Not everyone will want to see Julia. It's not a 'happy' picture, and its bleakness is compounded by an ending that is bittersweet only inasmuch that the main characters are (spoiler alert) still alive. And not too many people rush out to see a two hour and twenty minute movie with Tilda Swinton (albeit a recent well-deserved Oscar winner) playing an alcoholic floozy who takes a chance to make a lot of money by kidnapping a kid who at first she's getting done for the boy's mother, only to find herself in deeper trouble south of the border. But for those of us that would be interested in seeing another hard-hitting drama with Tilda Swinton in the lead (think back, for those who might remember, to the likes of The Deep End), it's a kind of intense bliss. It's also one of the more unusual kidnapper stories ever told, mayhap.
In the movie Tilda Swinton is Julia, who is so bad at her alcoholism she shows up to an AA meeting only to leave a minute into it and stand in the lobby smoking cigarettes.

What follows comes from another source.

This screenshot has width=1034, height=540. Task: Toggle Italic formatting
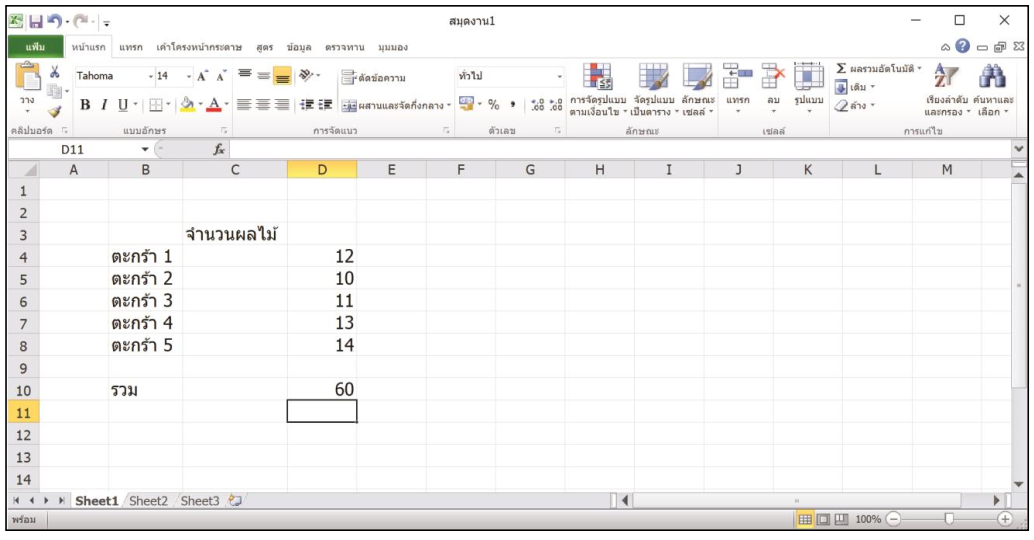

She's lost her job, she has a wax-on-wax-off relationship with a former drunk (Saul Rubinek), and is listening with half-ears-open to an unstable Mexican woman who wants to see her son again. She tells Julia she can get rich, very rich, since the kid's grandfather has a lot of money with his company. So Julia, in her desperation and debts mounting, goes for the task and kidnaps the kid while out playing in the woods. She wears a black mask in front of the kid (looking, the Mexican mother comments, "like a demon"), but soon takes it off when trust is reached between them. She also isn't sure what to do, and by a kind of crazy twist of fate (i.e. driving maniacally through the desert to lose a helicopter following a bunch of illegals crossing the border), she winds up in Tijuana.
This is already an hour and a half into the movie, and there's still plenty more to go here. I could spoil everything else that happens in the film, but it would spoil not so much the 'fun' but the harrowing irony that befalls Julia just on the tip of getting two million (suffice to say, think Man on Fire, only less Tony Scott and more... realistic). Yet Julia doesn't get bogged down in melodrama, and you don't even realize that much time has passed. It's a long movie, but you get wrapped up in Julia's struggle; she's an anti-hero in a definite term, and because she's played by Swinton as a strong and determined 'dame' with nothing to lose we stick with her wherever her story takes her.

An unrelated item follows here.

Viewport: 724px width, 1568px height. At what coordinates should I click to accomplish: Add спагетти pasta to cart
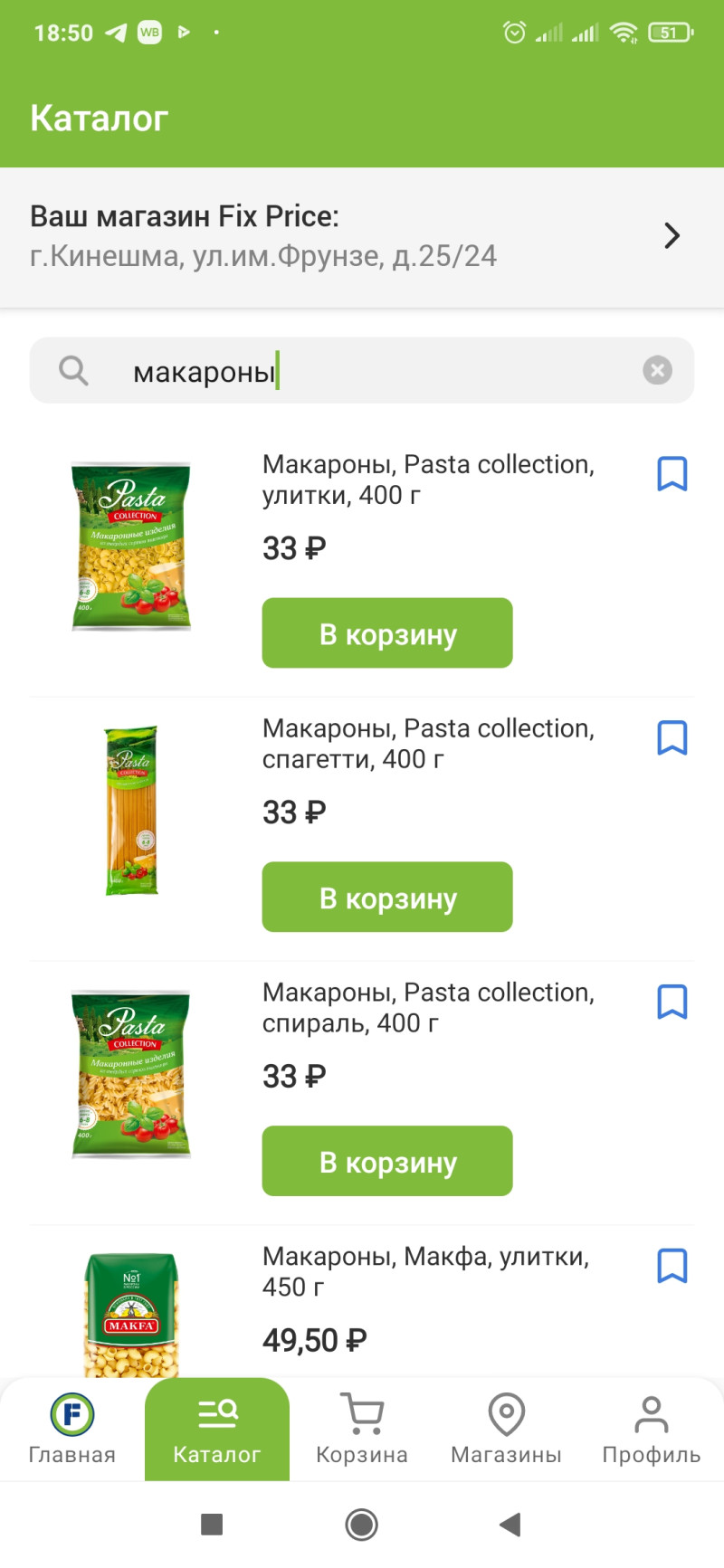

And while I would hope to give Swinton as much praise as possible, since it is such a brave performance that calls up all of her skills as an actress, foregoing any BS Hollywood star ego for down-and-dirty scenes in Tijuana and up against non-professional players in the Mexico locations, it's also Erick Zonca's movie. One may recall his achievement with The Dreamlife of Angels, about two young French women living in an apartment with various dramas, but this time with Julia he takes things into a kind of dark, naturalistic fable. He gives some moments for us to breathe in-between those tense scenes between Swinton and the boy, or in those later Mexico scenes, to really take in landscapes and the scenery, that desert Julia takes Tom to hide in, or the rough beauty of the streets of Tijuana, or even in that opening scene at the bar that sets up Julia as this unlikely protagonist.
Zonca's made with Julia a morality play rich in thrills and poetic irony in the guise of a neo-noir, and cast it with an actress who won't make a character sympathetic for the sake of it but real enough for us to understand her every step of the way.